Confesso que, há muitos anos, me questiono sobre a importância destes grandes eventos, tantas vezes apelidados de decisivos nas vésperas e nas semanas em que ocorrem.

O seu gigantismo, rituais e toda a encenação nos pavilhões que rodeiam as salas das negociações e plenários, ultimamente acentuado com patrocínios de marcas ligadas sobretudo às indústrias que mantêm o problema, tende a obscurecer o trabalho das entidades e movimentos da sociedade civil verdadeiramente interessados em resolvê-lo.

Em tantas décadas de negociações políticas internacionais, continuamos a agravar a crise climática e a marcar passo nas medidas efetivas de mitigação e adaptação a nível global e local. Sim, o problema é global, mas também tem de ser tratado ao nível nacional e local, desde logo com políticas que reduzam a utilização de combustíveis fósseis, a produção de resíduos e o desperdício.

Apesar de todos os alarmes para acordarmos, continuamos a dormir, no mesmo lugar de negação e impasse (nomeadamente no campo da diplomacia ambiental no seio da Convenção-Quadro das Nações Unidas sobre Alterações Climáticas e do Acordo de Paris), sem dar a devida importância e sem fazer o debate que realmente importa sobre as raízes profundas da crise global do ambiente e da crise de desigualdade: a procura de um crescimento económico ilimitado numa economia globalizada e grandemente desregulada, da lei do mais forte. Sabemos que “se continuamos a fazer o mesmo, não poderemos esperar resultados diferentes”.

+ + + + +

Objetivos —
(1) Por favor, traduza para inglês esta frase da fonte: «Sabemos que “se continuamos a fazer o mesmo, não poderemos esperar resultados diferentes”.»
(2) Indique tudo o que, segundo a fonte, as políticas a nível nacional e local devem reduzir.
(3) Transcreva da fonte o trecho entre "Confesso que, há" e "e o desperdício.", inclusive.

Linhas de dados —
+ + + + +

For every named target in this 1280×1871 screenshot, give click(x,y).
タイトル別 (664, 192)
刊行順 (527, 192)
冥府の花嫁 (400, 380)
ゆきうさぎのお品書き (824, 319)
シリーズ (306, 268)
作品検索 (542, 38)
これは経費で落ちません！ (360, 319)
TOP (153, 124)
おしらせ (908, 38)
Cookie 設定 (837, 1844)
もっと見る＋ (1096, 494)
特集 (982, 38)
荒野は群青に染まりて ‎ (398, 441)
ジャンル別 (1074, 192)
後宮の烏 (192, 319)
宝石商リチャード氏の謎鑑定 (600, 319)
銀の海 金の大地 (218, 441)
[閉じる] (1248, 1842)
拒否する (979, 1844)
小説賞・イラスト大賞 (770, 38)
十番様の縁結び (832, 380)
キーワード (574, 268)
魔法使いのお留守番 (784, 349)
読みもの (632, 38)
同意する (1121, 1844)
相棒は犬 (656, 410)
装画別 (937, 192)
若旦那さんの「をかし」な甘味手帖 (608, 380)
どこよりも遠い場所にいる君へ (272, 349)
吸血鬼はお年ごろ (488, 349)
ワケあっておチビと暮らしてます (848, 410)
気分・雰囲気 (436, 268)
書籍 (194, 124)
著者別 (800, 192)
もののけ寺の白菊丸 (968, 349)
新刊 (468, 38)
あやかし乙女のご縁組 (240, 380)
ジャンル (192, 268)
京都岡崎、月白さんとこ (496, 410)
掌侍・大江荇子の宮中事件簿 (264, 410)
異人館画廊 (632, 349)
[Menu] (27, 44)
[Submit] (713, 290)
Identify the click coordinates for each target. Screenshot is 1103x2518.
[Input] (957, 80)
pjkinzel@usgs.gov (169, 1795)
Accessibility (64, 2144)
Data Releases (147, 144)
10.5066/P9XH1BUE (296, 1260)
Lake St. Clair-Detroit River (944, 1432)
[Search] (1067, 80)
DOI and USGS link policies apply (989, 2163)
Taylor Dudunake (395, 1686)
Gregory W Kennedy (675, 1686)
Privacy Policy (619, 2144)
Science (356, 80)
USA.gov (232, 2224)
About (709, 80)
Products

+ + + + +

Respostas por ordem —
(1) We know that "if we keep doing the same thing, we cannot expect different results."

(2) A utilização de combustíveis fósseis, a produção de resíduos e o desperdício.

(3)
Confesso que, há muitos anos, me questiono sobre a importância destes grandes eventos, tantas vezes apelidados de decisivos nas vésperas e nas semanas em que ocorrem.

O seu gigantismo, rituais e toda a encenação nos pavilhões que rodeiam as salas das negociações e plenários, ultimamente acentuado com patrocínios de marcas ligadas sobretudo às indústrias que mantêm o problema, tende a obscurecer o trabalho das entidades e movimentos da sociedade civil verdadeiramente interessados em resolvê-lo.

Em tantas décadas de negociações políticas internacionais, continuamos a agravar a crise climática e a marcar passo nas medidas efetivas de mitigação e adaptação a nível global e local. Sim, o problema é global, mas também tem de ser tratado ao nível nacional e local, desde logo com políticas que reduzam a utilização de combustíveis fósseis, a produção de resíduos e o desperdício.